Ausgehend von der im Umfang von zwölf Monaten überlangen Dauer des gerichtlichen Verfahrens und dem in § 198 Abs. 2 S. 3 GVG vorgegebenen Richtwert von 1.200,00 EUR für jedes Jahr der Verzögerung beläuft sich die dem Kläger zustehende angemessene Entschädigung auf 1.200,00 EUR. Raum, in Anwendung des § 198 Abs. 2 S. 4 GVG einen höheren Betrag anzusetzen, besteht nicht. § 198 Abs. 2 Satz 4 GVG erlaubt eine Abweichung nur bei Unbilligkeit "nach den Umständen des Einzelfalls". Dabei kann es nur um atypische Einzelfälle gehen (vgl. BSG, Urteil vom 3. September 2014 – B 10 ÜG 9/13 R Rn. 51, Roderfeld, a.a.O., § 198 Rn. 82). Denn die Pauschalierung dient gerade dazu, unter Verzicht auf einen einzelfallbezogenen Nachweis Streitigkeiten über die Höhe der Entschädigung möglichst zu vermeiden und damit eine zügige Abwicklung des Entschädigungsverfahrens zu gewährleisten (vgl. BT-Drucksache 17/3802, Seite 20).

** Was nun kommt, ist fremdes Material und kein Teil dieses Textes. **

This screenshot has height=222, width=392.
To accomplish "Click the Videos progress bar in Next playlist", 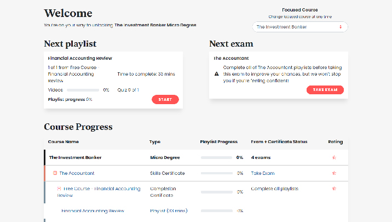I will coord(83,90).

Derartige besondere Umstände, sind weder von dem Kläger nachvollziehbar geltend gemacht noch sonst ersichtlich.

Da die Klage der Höhe nach nicht beziffert war und nach dem Vortrag des Klägers, das Verfahren habe in erster Instanz mehr als 5 Jahre "unerledigt gelegen" (Schriftsatz vom 8. April 2013 - Bl. 43 der Gerichtsakte des Entschädigungsverfahrens), davon ausgegangen werden muss, dass er sich eine höhere Entschädigung versprochen hätte, war die Klage bezüglich der Höhe der Entschädigung im Übrigen abzuweisen.

Da der Entschädigungsanspruch nach § 198 GVG außerhalb des Systems der sozialrechtlichen Ansprüche steht, für die Prozesszinsen nach Maßgabe des § 44 SGB I grundsätzlich nicht beansprucht werden kann (vgl. BSG, Urteile vom 3.9.2014 – B 10 ÜG 9/13 R – Rn. 52, – B 10 ÜG 12/13 R –, Rn. 61 und – B 10 ÜG 2/14 R – Rn. 54; Müller, SGb, 2010, 336), war der Beklagte weiter gemäß §§ 288 Abs. 1, 291 Satz 1 BGB analog zur Zahlung von Prozesszinsen in Höhe von Zinsen in Höhe von fünf Prozentpunkten über dem jeweiligen Basiszinssatz zu verurteilen. Diese sind ab Rechtshängigkeit, d.h. nach § 94 SGG ab Klageerhebung am 20. Dezember 2011 zu zahlen.

Die Kostenentscheidung beruht auf § 197a Abs. 1 Satz 1 SGG i.V.m. § 155 Abs. 1 VwGO und berücksichtigt, dass der Kläger durch den summenmäßig unbestimmten Klageantrag das Kostenrisiko in der Höhe nicht vollständig auf den Beklagten abwälzen konnte.

Die Revision war gem. § 160 Abs. 2 Nr. 1 SGG zuzulassen.